Phở-gere D.grayi

Unisex
Eau de Parfum
Year: 2024
Strong
Sillage
Very Good
Longevity
Fall
Best Season
Evening
Best For

Fragrance Story

PHỞ-GERE by d.grayi is a Aromatic Fougere fragrance for women and men. This is a new fragrance. PHỞ-GERE was launched in 2024. The nose behind this fragrance is James Nguyen. Top notes are Herbal Notes, Basil and Soybean; middle notes are Spices, Star Anise and Cinammon; base notes are Civet and Vietnamese Oud.

Composition Profile

green 100%
musky 85%
warm spicy 70%
animalic 60%
anis 50%
fresh spicy 40%
powdery 35%
soft spicy 30%
aromatic 25%

About the Perfumer

James Nguyen

James Nguyen

James Nguyen is a perfumer associated with KST SCENT and d.grayi, creating fragrances that often reference cultural themes. His KST SCENT works include Gay Oppa, Pocha Bar, and Rice Cake, while for d.grayi he composed (super) Sexy Skunk and Alter Oud. Nguyen's scents are noted for their playful and distinctive character.

Fragrance Notes

Top Notes

First impression · 15-30 min

Herbal Notes Herbal Notes
Basil Basil
Soybean Soybean

Heart Notes

Core character · 2-4 hours

Spices Spices
Star Anise Star Anise
Cinammon Cinammon

Base Notes

Lasting impression · 4+ hours

Civet Civet
Vietnamese Oud Vietnamese Oud
Unique Character

Phở-gere D.grayi by d.grayi offers a distinctive olfactory experience that stands out from other fragrances in its category.

Artisanal Creation

Crafted with the finest ingredients and a blend of traditional and modern perfumery techniques, this fragrance represents the pinnacle of the perfumer's art.

Signature Style

Phở-gere D.grayi embodies the distinctive style of d.grayi while adding a unique chapter to their fragrance portfolio.

Character Profile

The Alchemist Archetype: Portrait of Phở-gere D.grayi

Essence

To wear Phở-gere D.grayi is to embrace contradiction-an olfactory paradox of smoky, animalic depth softened by the warmth of star anise and simmering broth. This is not a fragrance for those who seek simplicity; it is for the one who thrives in the liminal space between chaos and refinement, between the primal and the intellectual. Their soul is that of the Alchemist, the eternal seeker who transmutes the raw into the profound.

Shadow

Yet for all their brilliance, the Alchemist is not without flaw. Their obsession with depth can blind them to the beauty of simplicity. They may dismiss joy as frivolous, mistaking melancholy for wisdom. Their relentless self-examination can become self-absorption, and their disdain for convention may harden into contrarianism for its own sake.

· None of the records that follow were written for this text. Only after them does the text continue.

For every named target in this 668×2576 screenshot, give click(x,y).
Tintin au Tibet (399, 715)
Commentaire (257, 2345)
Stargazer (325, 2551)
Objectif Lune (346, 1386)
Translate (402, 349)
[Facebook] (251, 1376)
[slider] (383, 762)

Worse still, their alchemical pursuits can lead to self-destruction. Just as the historical alchemists poisoned themselves with mercury in search of gold, this person may court ruin in the name of transformation-burning bridges, indulging excess, mistaking suffering for enlightenment. Their greatest challenge is to temper their hunger for the profound with an acceptance of the mundane.

Conclusion

This person is drawn to the obscure, the layered, the things that demand interpretation. Their mind is a crucible where ideas, sensations, and memories are distilled into meaning. They are not content with surface pleasures-they crave the marrow of experience. Their tastes reflect this: they prefer films that unsettle, music that lingers like a half-remembered dream, books that refuse easy resolution.

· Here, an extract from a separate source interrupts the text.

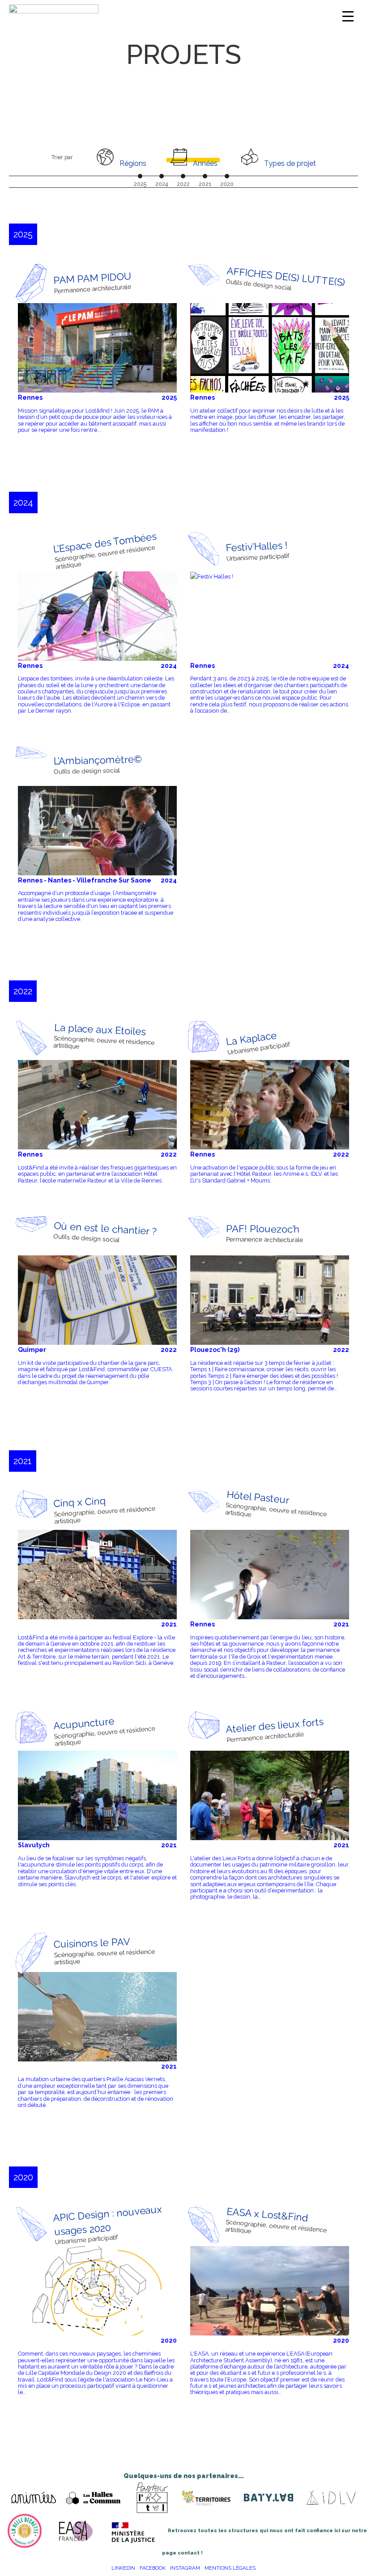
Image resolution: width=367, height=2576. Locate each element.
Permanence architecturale (93, 289)
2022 (169, 1154)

Their style is an experiment in controlled dissonance. Perhaps they wear a tailored coat over a shirt that has known too many late nights, or a single piece of jewelry that carries personal mythos-a ring passed down, a pendant found in a flea market. They do not dress to impress but to provoke thought, even if only their own.

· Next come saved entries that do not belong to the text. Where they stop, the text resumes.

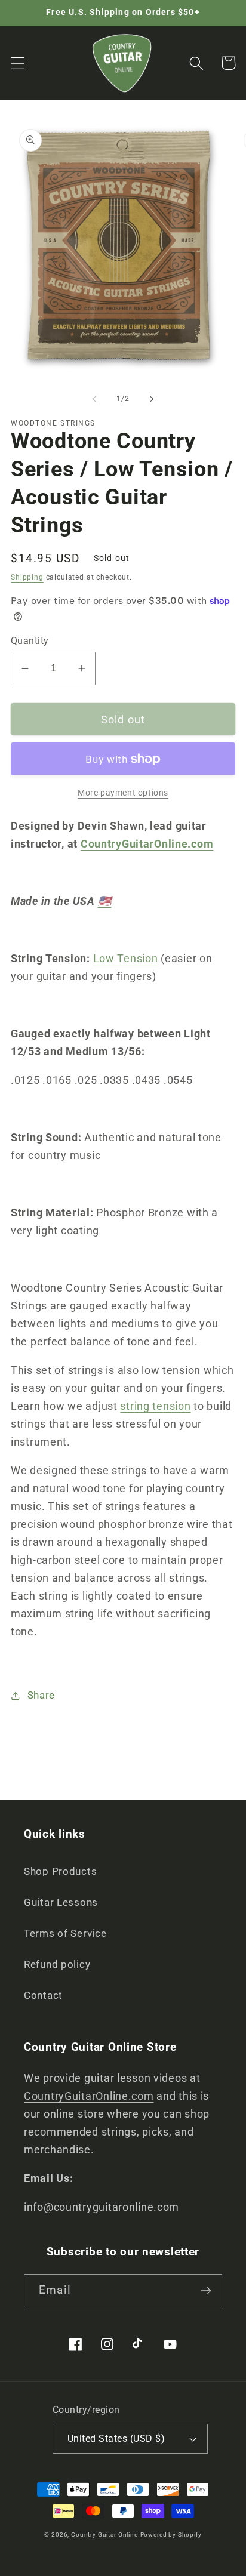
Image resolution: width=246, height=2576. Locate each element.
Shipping (27, 577)
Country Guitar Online (104, 2534)
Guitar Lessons (61, 1902)
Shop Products (60, 1871)
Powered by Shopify (171, 2534)
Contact (43, 1995)
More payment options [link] (123, 793)
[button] (18, 63)
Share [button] (41, 1695)
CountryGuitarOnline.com (147, 843)
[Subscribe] (206, 2290)
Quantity (30, 641)
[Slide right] (152, 399)
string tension (155, 1406)
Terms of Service (65, 1933)
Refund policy (57, 1964)
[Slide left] (94, 399)
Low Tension (125, 958)
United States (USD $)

Philosophically, they reject dogma but are drawn to systems-alchemy, Jungian psychology, esoteric traditions-not as doctrines to follow, but as maps to be redrawn. They believe in transformation, in the possibility that the self is not fixed but a work in progress. Their values are fluid, yet anchored by a deep respect for authenticity. They despise pretense but are not immune to it-their greatest fear is becoming what they critique.